A Newfoundland police officer convicted earlier this year of sexually assaulting a civilian while on duty has filed an appeal and is seeking bail.
Doug Snelgrove, a constable with the Royal Newfoundland Constabulary, was handed a four-year sentence last month for the 2014 assault.
A notice of appeal and bail application was filed late last week, said prosecutor Kathleen O'Reilly, noting that the process is in its preliminary stages and hearing dates have not yet been set.
An appeals process can take months from the date an application is filed to a hearing decision. Trials are generally first transcribed in full. Then the appellant must file a statement of facts laying out an argument for why the appeal should take place. The prosecutor then must respond, and both parties may wait several weeks for a hearing.
The appellant can apply for release from custody while waiting for an appeal decision, as in Snelgrove's case.
The details of Snelgrove's applications aren't yet known, however, as those documents have not yet arrived at the provincial court of appeal from his out-of-province attorney.
Snelgrove, the subject of intense public scrutiny in recent years, was arrested in 2015 after his victim made a complaint to the RNC. He first went to trial in 2017 and was acquitted.
Prosecutors appealed that decision, arguing that the trial judge made a mistake when she instructed the jury.
A second trial in 2020 ended after that judge improperly dismissed additional jurors.
Snelgrove's third trial ended with his conviction in May.
Trials took toll: Jane Doe
The victim, known locally as Jane Doe, testified that she was intoxicated and accepted a ride home from Snelgrove after a night out with friends. She said she could not recall giving consent to any sexual acts between them.
Snelgrove maintained in his testimony that she initiated the sexual acts and consented to them, and that she did not appear intoxicated.
In her victim impact statement, the woman said the assault, and subsequent trials, left her suicidal.

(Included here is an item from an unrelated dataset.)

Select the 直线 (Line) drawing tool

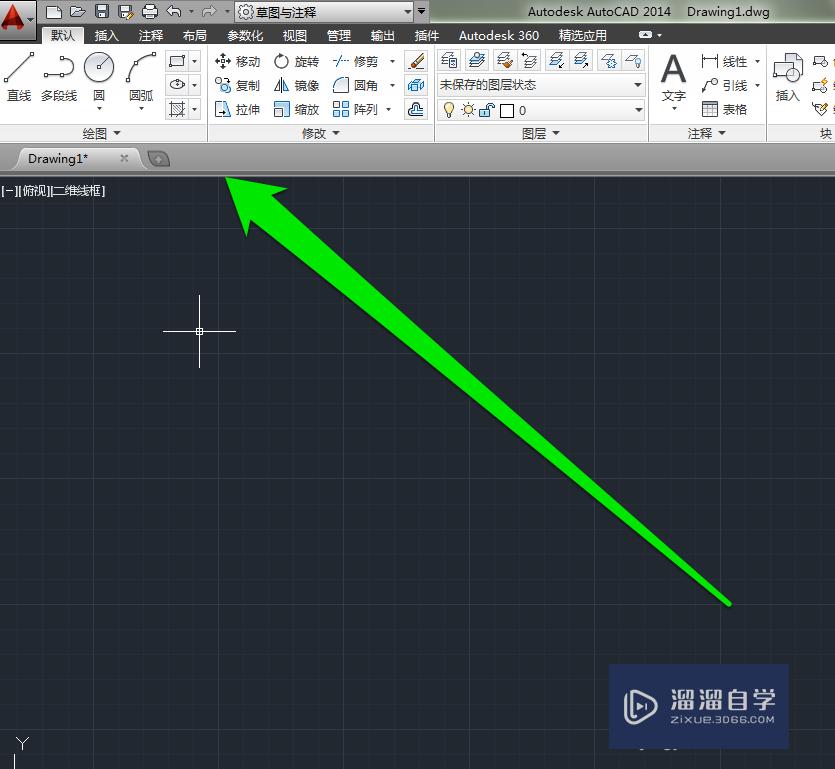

"It's difficult to put into words how much of an emotional impact the events of that night [have] had," she wrote. "Not a single day passes without it coming to my mind. It will live with me until the day I die, haunting my thoughts."
Repeated exposure to her assault over the course of the three trials has left her unable to address the issue in therapy, she said.
"Once court is over, I'd tell myself," she wrote. "I'll get help once court is over."
Snelgrove currently remains behind bars until his statutory release date on May 30, 2024, according to Correctional Service Canada, at which point he will reside under supervision in the community. His sentence ends Sept. 6, 2025.
In a statement last month, RNC spokesperson Const. James Cadigan said the police force acknowledges the sentencing but can't begin any disciplinary process until the appeal process is concluded. Snelgrove remains a member of the force.